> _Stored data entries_
▬▬▬
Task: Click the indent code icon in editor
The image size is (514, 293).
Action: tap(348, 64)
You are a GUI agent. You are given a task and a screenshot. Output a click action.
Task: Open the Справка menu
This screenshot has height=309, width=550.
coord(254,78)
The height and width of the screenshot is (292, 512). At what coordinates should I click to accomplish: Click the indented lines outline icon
▬▬▬
> _Activity_
Your reply should consist only of the lines from the one containing "The image size is (514, 293)." through the last line of the records, each reproduced exactly.

> _Response to the exercise_
The image size is (514, 293).
Action: tap(348, 64)
You are a GUI agent. You are given a task and a screenshot. Output a click action.
Task: Open the Справка menu
This screenshot has height=309, width=550.
coord(254,78)
The height and width of the screenshot is (292, 512). At what coordinates should I click to accomplish: Click the indented lines outline icon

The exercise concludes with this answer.